Managing Dangerous Populations: From Colonial Emergency Laws to Anti Terror Laws in Israel and India

תקציר:

The article examines the legacy of British colonial emergency laws through a critical comparison of their transitions into contemporary anti-terror laws in Israel and India. To employ the emergency legislation, colonial bureaucrats classified the population according to the level of their loyalty or threat to the regime. This classification (which Berda calls the "axis of suspicion") blurred the boundaries between "security threat" and political threat. Following independence, in both India and Israel this same institutional logic and these same emergency laws shaped the perception of minorities as alien, hostile and dangerous populations.
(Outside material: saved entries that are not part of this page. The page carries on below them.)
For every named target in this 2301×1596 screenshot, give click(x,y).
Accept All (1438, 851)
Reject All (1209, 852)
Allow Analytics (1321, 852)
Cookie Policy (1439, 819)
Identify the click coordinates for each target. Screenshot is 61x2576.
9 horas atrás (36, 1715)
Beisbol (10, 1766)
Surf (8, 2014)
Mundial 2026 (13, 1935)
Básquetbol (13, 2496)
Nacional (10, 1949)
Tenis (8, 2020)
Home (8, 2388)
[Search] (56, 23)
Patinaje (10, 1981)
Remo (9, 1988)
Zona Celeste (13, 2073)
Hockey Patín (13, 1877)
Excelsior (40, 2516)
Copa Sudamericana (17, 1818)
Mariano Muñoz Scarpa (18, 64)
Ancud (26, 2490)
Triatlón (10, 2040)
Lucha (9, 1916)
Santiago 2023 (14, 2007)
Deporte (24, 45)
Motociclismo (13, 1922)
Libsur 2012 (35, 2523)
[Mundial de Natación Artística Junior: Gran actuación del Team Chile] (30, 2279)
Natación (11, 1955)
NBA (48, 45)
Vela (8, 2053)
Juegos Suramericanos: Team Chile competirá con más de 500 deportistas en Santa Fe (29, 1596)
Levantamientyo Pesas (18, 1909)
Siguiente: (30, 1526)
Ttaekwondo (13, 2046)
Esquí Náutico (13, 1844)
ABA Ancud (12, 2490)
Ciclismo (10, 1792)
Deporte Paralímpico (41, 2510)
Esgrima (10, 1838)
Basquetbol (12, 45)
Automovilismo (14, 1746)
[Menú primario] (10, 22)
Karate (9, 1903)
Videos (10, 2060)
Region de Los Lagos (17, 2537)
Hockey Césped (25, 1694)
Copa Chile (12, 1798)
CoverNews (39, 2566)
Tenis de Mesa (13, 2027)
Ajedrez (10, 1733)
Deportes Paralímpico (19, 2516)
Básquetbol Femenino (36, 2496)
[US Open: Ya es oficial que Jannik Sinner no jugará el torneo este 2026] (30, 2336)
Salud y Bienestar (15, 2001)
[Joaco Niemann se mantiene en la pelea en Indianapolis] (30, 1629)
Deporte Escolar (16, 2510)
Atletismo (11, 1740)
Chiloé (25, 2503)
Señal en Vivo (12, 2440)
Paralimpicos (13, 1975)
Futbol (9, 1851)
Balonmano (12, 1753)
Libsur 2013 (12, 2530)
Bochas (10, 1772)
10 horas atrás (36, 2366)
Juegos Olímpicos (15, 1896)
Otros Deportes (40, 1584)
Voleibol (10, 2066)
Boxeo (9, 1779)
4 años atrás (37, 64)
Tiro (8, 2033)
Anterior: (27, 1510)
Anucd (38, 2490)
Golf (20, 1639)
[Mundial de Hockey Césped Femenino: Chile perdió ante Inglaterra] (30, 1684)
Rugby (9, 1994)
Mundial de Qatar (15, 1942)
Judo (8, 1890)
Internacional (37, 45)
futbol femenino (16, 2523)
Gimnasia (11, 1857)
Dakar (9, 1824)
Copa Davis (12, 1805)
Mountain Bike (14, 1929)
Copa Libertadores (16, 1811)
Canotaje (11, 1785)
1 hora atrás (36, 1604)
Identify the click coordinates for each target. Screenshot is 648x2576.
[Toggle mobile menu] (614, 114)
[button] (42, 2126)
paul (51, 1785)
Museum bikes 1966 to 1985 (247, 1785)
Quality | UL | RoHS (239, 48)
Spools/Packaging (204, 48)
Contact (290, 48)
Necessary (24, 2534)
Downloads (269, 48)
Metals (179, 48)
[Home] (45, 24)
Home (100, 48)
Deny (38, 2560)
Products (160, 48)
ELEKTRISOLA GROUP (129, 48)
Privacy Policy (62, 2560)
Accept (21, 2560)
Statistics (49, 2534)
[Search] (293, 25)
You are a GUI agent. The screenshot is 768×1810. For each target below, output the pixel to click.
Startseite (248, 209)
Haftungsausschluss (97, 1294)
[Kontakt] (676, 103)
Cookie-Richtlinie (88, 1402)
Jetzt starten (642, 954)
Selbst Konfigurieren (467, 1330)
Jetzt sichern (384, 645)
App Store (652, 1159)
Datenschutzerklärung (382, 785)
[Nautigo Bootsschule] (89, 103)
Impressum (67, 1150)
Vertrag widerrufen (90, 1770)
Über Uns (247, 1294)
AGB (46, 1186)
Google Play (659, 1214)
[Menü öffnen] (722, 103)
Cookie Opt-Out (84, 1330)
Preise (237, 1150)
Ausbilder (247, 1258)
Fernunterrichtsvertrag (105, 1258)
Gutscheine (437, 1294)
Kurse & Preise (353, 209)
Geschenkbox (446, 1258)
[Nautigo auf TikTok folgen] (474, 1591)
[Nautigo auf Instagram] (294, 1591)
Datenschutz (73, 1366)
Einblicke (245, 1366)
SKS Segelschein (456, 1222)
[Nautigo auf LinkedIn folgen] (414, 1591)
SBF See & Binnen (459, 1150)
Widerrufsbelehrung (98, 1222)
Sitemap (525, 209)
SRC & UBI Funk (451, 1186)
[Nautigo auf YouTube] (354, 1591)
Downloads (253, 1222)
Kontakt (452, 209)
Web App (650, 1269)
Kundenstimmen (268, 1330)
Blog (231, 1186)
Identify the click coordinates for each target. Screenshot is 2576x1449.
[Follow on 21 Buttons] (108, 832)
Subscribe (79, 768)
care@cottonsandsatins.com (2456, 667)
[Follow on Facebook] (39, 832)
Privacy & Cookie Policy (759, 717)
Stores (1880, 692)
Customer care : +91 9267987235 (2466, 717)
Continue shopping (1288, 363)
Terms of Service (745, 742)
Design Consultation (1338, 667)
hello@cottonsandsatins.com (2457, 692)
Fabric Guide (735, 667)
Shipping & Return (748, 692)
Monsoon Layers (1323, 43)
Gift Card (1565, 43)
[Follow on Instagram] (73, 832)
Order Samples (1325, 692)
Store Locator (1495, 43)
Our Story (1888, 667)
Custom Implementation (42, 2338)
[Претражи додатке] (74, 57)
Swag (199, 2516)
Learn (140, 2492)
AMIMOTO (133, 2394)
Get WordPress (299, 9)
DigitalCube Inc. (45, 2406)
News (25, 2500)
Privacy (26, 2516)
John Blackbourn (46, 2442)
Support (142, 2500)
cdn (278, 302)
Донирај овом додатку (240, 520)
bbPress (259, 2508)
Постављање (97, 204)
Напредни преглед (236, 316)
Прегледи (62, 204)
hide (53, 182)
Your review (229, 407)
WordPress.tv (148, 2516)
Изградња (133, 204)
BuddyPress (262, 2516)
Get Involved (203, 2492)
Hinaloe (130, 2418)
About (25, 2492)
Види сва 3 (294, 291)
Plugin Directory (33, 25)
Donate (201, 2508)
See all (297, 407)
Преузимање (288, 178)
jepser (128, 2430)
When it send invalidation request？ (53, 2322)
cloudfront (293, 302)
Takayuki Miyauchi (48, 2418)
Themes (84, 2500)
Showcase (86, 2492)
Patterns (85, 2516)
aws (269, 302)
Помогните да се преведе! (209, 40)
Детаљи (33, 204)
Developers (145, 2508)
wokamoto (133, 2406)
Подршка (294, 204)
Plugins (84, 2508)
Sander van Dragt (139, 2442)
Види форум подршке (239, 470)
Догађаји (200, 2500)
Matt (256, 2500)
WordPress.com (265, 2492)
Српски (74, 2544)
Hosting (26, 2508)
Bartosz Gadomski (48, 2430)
There was, however, one major difference: In India, the colonial laws were used against citizens, even those from the Hindu majority; in Israel, these same laws were used primarily against Palestinian subjects (even after they were granted formal citizenship). This difference, I argue, can be traced back to the specific form of the legal/bureaucratic mechanism developed in both states to deal with the colonial inheritance. In India, the emergency laws were incorporated into the constitutional framework, while in Israel they remained as a bureaucratic legal toolkit, limiting the scope of legitimacy for state violations of citizens’ rights. The proposed War on Terror bill, which has already successfully passed its first reading in the Knesset, will make the legal situation in Israel parallel to that of India, enabling extensive violations of the civil and political rights of citizens on the basis of identity and political affiliations.